EXCERTO FORNECIDO:
'''

O secretário-geral do PCP, Jerónimo de Sousa, relativizou hoje a crítica do ex-Presidente Cavaco Silva de que Portugal vive numa “democracia amordaçada”, considerando-a “exagerada”, e afirmou que o antigo líder do PSD “está velho”. Em entrevista na RTP no dia em que o PCP faz 100 anos, Jerónimo falou sobre o partido, reconheceu os “avanços, limitados, mas avanços”, durante os anos dos acordos à esquerda, de 2015 a 2019, e criticou a tendência do PS “de não ir mais além” em algumas medidas sociais, como no aumento do salário mínimo.

Questionado sobre as afirmações de hoje Cavaco Silva num encontro de mulheres do PSD, afirmando que Portugal vive “numa situação de democracia amordaçada”, o líder dos comunistas recordou as “profundas críticas ao PS e ao Governo, particularmente em matérias económicas” e europeias, em que “há um grau submissão” da parte de Lisboa a Bruxelas. “Daí a tomar como verdadeira essa afirmação do ex-Presidente da República Cavaco Silva é, no mínimo, manifestamente exagerado”, afirmou.

'''

INSTRUÇÃO DE TRABALHO A:
Segundo o excerto, como classificou Jerónimo de Sousa a crítica de Cavaco Silva de que Portugal vive numa "democracia amordaçada"?
INSTRUÇÃO DE TRABALHO B:
Copie do excerto o trecho que vai desde "O secretário-geral do" até "do salário mínimo.", inclusive.

Dados de localização por coordenadas de píxeis
'''

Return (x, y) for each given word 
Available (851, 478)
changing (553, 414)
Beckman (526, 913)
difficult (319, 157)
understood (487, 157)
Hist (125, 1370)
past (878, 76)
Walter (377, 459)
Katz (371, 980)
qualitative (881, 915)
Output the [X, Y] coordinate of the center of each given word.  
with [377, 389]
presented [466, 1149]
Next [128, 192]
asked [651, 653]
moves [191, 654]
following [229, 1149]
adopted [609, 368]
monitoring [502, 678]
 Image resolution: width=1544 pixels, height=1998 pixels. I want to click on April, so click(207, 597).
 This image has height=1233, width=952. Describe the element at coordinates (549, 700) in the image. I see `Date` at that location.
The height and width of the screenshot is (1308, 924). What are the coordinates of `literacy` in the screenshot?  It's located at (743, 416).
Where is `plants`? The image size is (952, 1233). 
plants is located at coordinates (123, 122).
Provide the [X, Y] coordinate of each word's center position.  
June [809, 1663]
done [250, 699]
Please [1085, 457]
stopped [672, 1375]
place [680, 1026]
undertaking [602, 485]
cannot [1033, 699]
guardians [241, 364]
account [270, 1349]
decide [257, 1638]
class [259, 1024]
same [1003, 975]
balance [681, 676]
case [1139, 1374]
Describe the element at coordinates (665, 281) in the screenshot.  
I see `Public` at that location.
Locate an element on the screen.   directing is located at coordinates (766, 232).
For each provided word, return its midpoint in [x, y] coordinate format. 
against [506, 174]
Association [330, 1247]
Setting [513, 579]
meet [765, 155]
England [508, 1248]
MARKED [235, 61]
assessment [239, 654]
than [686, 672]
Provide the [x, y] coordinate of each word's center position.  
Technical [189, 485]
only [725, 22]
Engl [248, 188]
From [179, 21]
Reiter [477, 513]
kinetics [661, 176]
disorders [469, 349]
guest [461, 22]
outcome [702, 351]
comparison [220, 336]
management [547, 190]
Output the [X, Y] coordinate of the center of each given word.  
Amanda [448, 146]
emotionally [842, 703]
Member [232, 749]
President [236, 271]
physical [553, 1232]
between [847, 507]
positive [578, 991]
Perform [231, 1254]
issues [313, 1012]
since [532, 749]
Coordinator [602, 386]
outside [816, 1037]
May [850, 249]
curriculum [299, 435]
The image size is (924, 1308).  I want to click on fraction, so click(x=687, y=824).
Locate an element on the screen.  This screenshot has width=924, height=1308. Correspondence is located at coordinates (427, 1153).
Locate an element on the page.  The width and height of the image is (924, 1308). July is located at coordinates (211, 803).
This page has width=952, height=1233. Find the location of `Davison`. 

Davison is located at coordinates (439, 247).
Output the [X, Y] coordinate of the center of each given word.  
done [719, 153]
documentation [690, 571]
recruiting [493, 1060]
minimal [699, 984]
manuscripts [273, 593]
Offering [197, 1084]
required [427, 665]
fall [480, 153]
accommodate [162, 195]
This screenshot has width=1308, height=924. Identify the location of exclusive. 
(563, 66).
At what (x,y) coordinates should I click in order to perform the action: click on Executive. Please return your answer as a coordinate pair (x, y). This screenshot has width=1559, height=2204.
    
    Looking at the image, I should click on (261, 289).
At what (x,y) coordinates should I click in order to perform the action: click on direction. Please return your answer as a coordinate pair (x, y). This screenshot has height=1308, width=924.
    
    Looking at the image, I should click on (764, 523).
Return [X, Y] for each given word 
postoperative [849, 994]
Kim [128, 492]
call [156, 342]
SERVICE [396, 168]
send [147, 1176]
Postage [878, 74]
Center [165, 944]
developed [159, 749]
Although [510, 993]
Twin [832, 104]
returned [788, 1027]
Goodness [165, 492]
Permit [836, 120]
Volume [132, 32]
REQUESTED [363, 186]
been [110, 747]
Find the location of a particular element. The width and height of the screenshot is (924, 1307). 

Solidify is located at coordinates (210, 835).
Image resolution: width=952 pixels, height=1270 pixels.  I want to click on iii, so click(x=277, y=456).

'''

ÁREA DE RESPOSTA A:
Considerou-a exagerada.

ÁREA DE RESPOSTA B:
O secretário-geral do PCP, Jerónimo de Sousa, relativizou hoje a crítica do ex-Presidente Cavaco Silva de que Portugal vive numa “democracia amordaçada”, considerando-a “exagerada”, e afirmou que o antigo líder do PSD “está velho”. Em entrevista na RTP no dia em que o PCP faz 100 anos, Jerónimo falou sobre o partido, reconheceu os “avanços, limitados, mas avanços”, durante os anos dos acordos à esquerda, de 2015 a 2019, e criticou a tendência do PS “de não ir mais além” em algumas medidas sociais, como no aumento do salário mínimo.